• [PASSAGE TO READ]
BEGIN
Faced with the recent Taliban control in Afghanistan, the Mexican government announced its openness to receive asylum seekers in the country. So far, they have accounted for the arrival of three groups of refugees, the last of which consists of 86 Afghan refugees.
While images of immigration agents beating and detaining Haitian and Central American migrants in the southern region of the country were circulating in social networks, the Mexican Foreign Minister, Marcelo Ebrard, paradoxically celebrated the arrival of the refugees with an official statement: “The reception of people from Afghanistan is a political decision of the Mexican State and carried out in full compliance with our country’s historical tradition of humanitarian assistance.”
The action by the government of the so-called “Fourth Transformation” or 4T has not only been taken up by other Latin American leaders such as Chile and Costa Rica, but has also undoubtedly provided an opportunity for different governments around the world which, in the face of their own domestic crises, attempt to show a “humanitarian” image to an international audience, while keeping their borders closed.
Mexico stood out in the diplomatic field in the 20th century by applying the norms of international humanitarian law and asylum processes, historically establishing itself as a place of refuge.
The action of the government of the 4T undoubtedly refers to the response of the Cardenista administration in 1937 to the Spanish Civil War and the Republican refugees. In 1954, Guatemalans left the country after the fall of the Árbenz government. In the seventies, in the midst of the “dirty war”, while repressing social protests in the country to further align with the orders of U.S. imperialism in Latin America, the PRI governments received Argentines, Chileans, Uruguayans, Peruvians, Colombians, and Brazilians threatened by the dictatorships in those countries. At the beginning of the eighties, they took in the refugees from the civil war in El Salvador and, finally, took in the staggering number of 100,000 Guatemalans in Chiapas.
In early July of this year, the assassination of the ultra-conservative President Jovenel Moïse marked a turning point in the social and political crisis in Haiti. This solidified a movement against a government that undoubtedly faltered in the face of massive mobilizations rejecting the administration and the package of economic adjustments that continue to plague the majority of the Haitian population. As if this were not enough, more than 600,000 people were affected by the recent earthquake and the consequences of the tropical storm Grace, with 12,000 wounded and more than 2,000 people dead.
END
• [WHAT YOU WILL DO] Reproduce the passage on Mexico's reception of Afghan refugees word for word, in full.

• [DATA LISTING]
BEGIN
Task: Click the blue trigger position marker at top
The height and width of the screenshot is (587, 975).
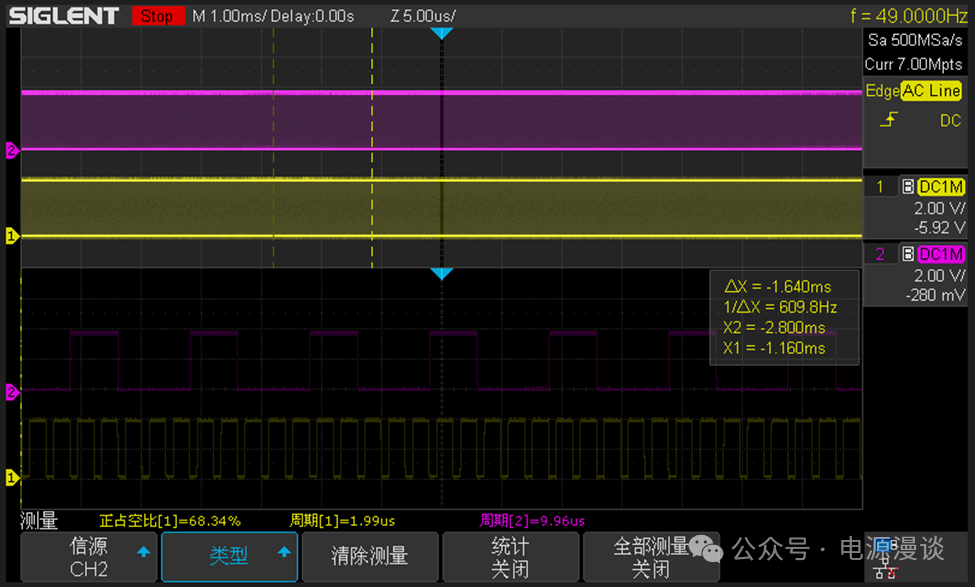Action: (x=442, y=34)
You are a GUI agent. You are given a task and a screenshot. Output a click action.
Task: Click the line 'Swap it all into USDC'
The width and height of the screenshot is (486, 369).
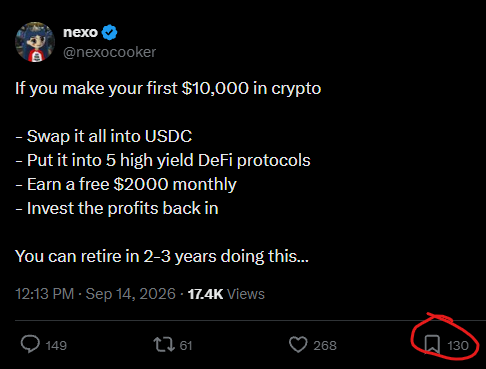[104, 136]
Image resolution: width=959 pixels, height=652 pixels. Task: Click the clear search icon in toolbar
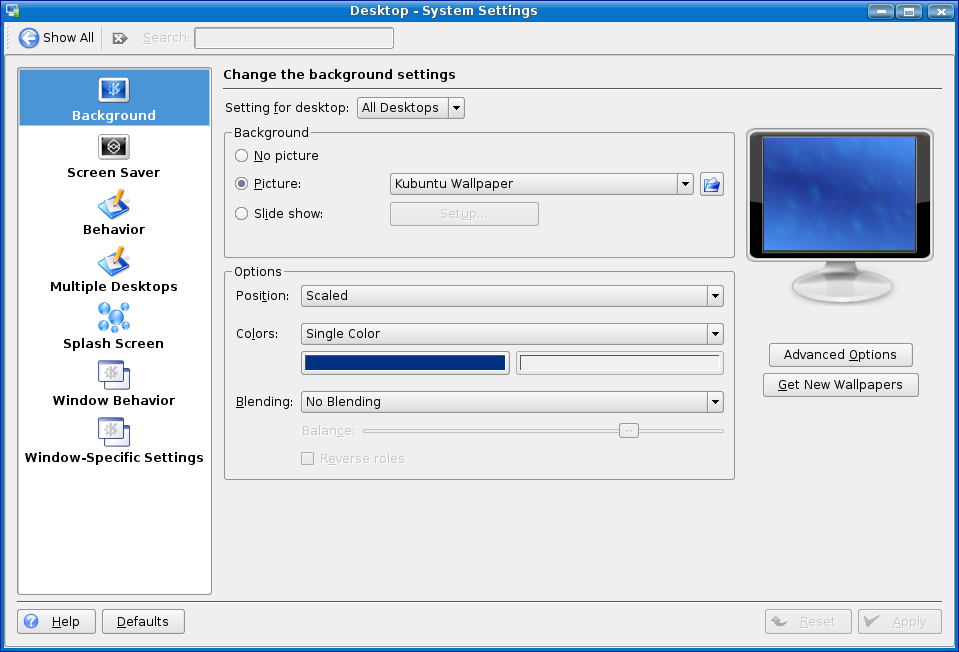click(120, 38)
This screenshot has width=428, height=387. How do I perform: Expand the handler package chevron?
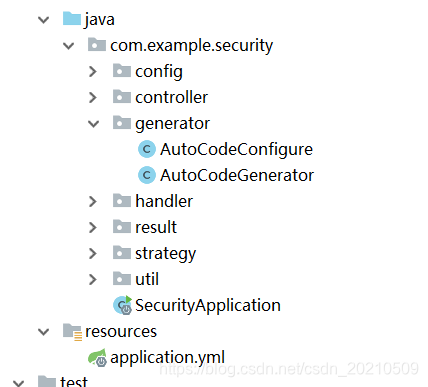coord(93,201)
END
BEGIN
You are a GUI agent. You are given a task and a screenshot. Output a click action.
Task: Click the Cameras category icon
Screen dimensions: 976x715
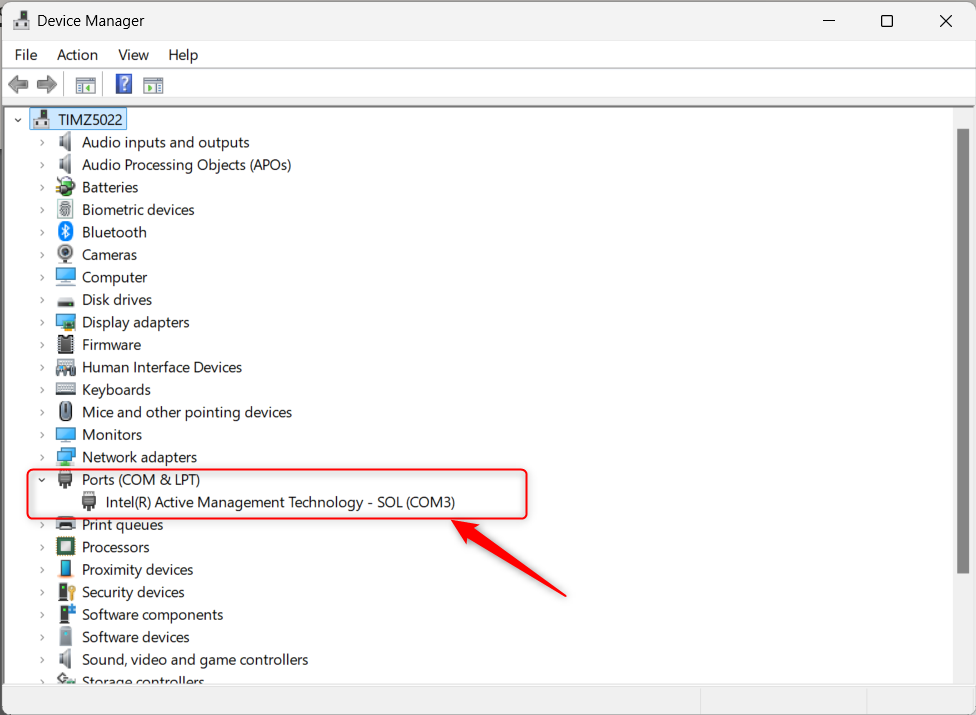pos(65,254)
END
• [EXERCISE RESULT]
Faced with the recent Taliban control in Afghanistan, the Mexican government announced its openness to receive asylum seekers in the country. So far, they have accounted for the arrival of three groups of refugees, the last of which consists of 86 Afghan refugees.
While images of immigration agents beating and detaining Haitian and Central American migrants in the southern region of the country were circulating in social networks, the Mexican Foreign Minister, Marcelo Ebrard, paradoxically celebrated the arrival of the refugees with an official statement: “The reception of people from Afghanistan is a political decision of the Mexican State and carried out in full compliance with our country’s historical tradition of humanitarian assistance.”
The action by the government of the so-called “Fourth Transformation” or 4T has not only been taken up by other Latin American leaders such as Chile and Costa Rica, but has also undoubtedly provided an opportunity for different governments around the world which, in the face of their own domestic crises, attempt to show a “humanitarian” image to an international audience, while keeping their borders closed.
Mexico stood out in the diplomatic field in the 20th century by applying the norms of international humanitarian law and asylum processes, historically establishing itself as a place of refuge.
The action of the government of the 4T undoubtedly refers to the response of the Cardenista administration in 1937 to the Spanish Civil War and the Republican refugees. In 1954, Guatemalans left the country after the fall of the Árbenz government. In the seventies, in the midst of the “dirty war”, while repressing social protests in the country to further align with the orders of U.S. imperialism in Latin America, the PRI governments received Argentines, Chileans, Uruguayans, Peruvians, Colombians, and Brazilians threatened by the dictatorships in those countries. At the beginning of the eighties, they took in the refugees from the civil war in El Salvador and, finally, took in the staggering number of 100,000 Guatemalans in Chiapas.
In early July of this year, the assassination of the ultra-conservative President Jovenel Moïse marked a turning point in the social and political crisis in Haiti. This solidified a movement against a government that undoubtedly faltered in the face of massive mobilizations rejecting the administration and the package of economic adjustments that continue to plague the majority of the Haitian population. As if this were not enough, more than 600,000 people were affected by the recent earthquake and the consequences of the tropical storm Grace, with 12,000 wounded and more than 2,000 people dead.